Why do we even do this? Do we seriously think that this is helping the hungry or the homeless or the struggling? To show up to help feed people on the one day a year when there are way too many people showing up to help feed people? That's like when a four year old kid helps his mom make breakfast; it's cute, but not at all actually helpful. And we know this, right? I know that you can't always tell just by looking or talking to someone if they're household doesn't have enough food, but as a subtle hint about the state of things, THERE ARE HOMELESS PEOPLE ALL OVER THE PLACE. Or do they only become visible on the one day when we will acknowledge their need, their existence, even? And then the rest of the year they go invisible again? I've heard of the super power of being able to make yourself invisible, but being able to make an entire segment of our city invisible? And without their consent? That's downright incredible.
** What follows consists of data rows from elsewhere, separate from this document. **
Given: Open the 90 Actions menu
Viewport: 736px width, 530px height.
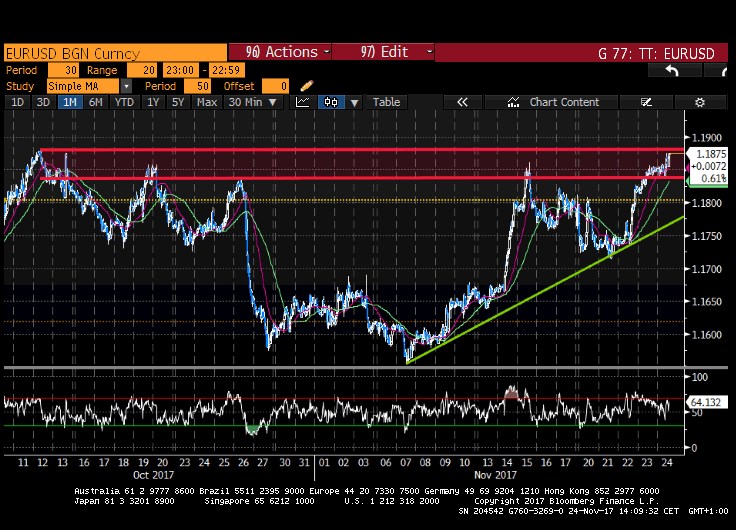Looking at the screenshot, I should tap(280, 52).
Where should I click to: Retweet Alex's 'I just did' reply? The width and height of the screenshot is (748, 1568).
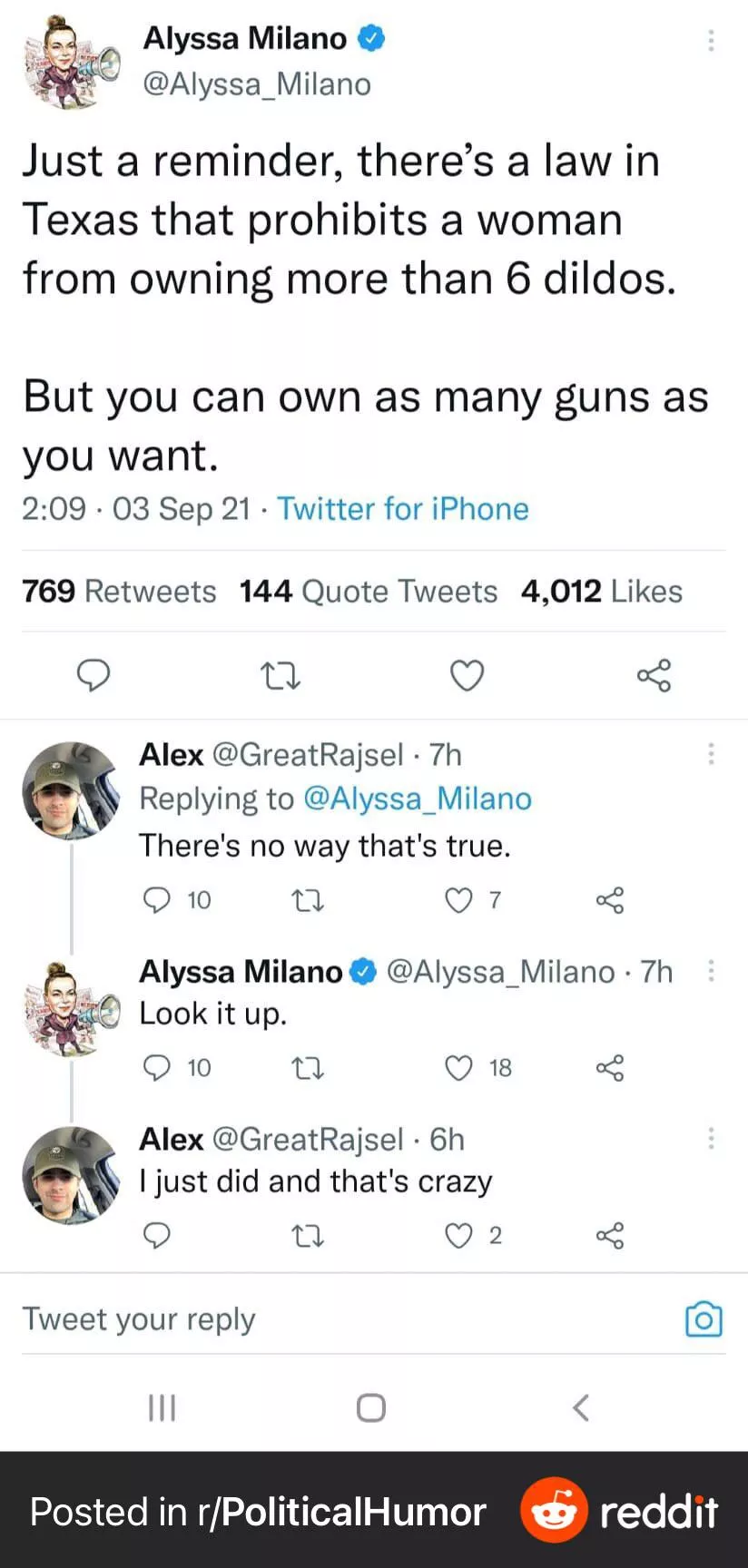pos(308,1236)
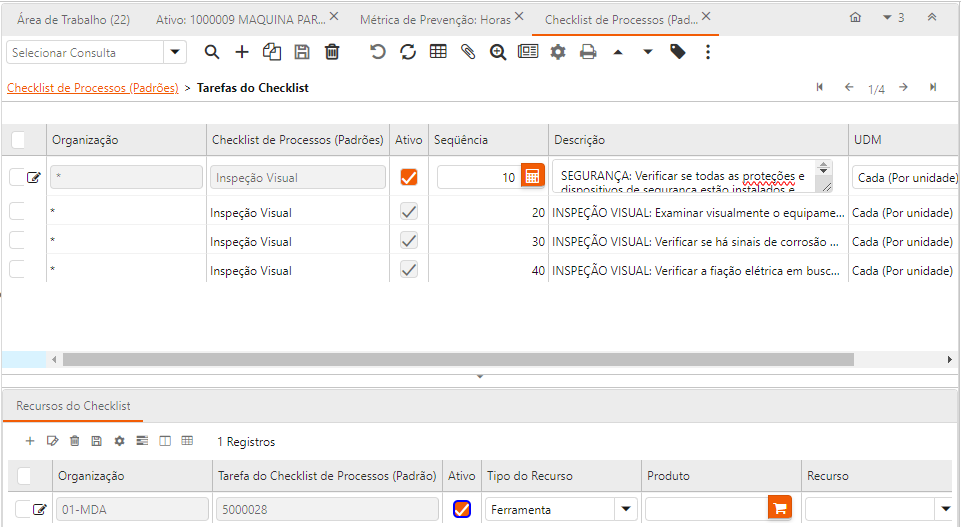
Task: Open the attachment paperclip icon
Action: (467, 52)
So who is this for, if it's not really about all of our long-standing and deeply-invested concern for our brothers and sisters across the economic spectrum? Is it for the church folk, that crowd of pseudo-do-gooders that like to make a cute outing of petting the poor? Is it for the cameras and the Instagram pics or the local TV news cameras? Is it for our parents or pastor or boss? In whose eyes are we trying to look good, because God the Father sees right through that shit. I guess that only leaves each of us, doing it for our own sake. We try to feel good by looking good, and we bypass the hard work of doing good, of living good, of embodying good as a way of life. 

Please can we leave the poor out of our vanity? Please do not take advantage of their desperation for a meal to feed our desperation for approval, for appearance, for self-medicating lies. In doing this, we perpetuate token activism and sanctimonious sentimentality.

Do we want to really be a friend to the friendless and a help to those in need? Let us do what we do on Thanksgiving Day the other days of the year. When it's not popular or cool or a public relations opportunity. And on Thanksgiving Day, stay at home, enjoy dinner with your family and friends, and include among them those who have no home in which to celebrate the day. Give someone a living room to doze off in after eating too much. Give someone your ear and your heart, and save your pity for your own soul. 

Virtute enim ipsa non tam multi praediti esse quam videri volunt.
Few are those who wish to be endowed with virtue rather than to seem so.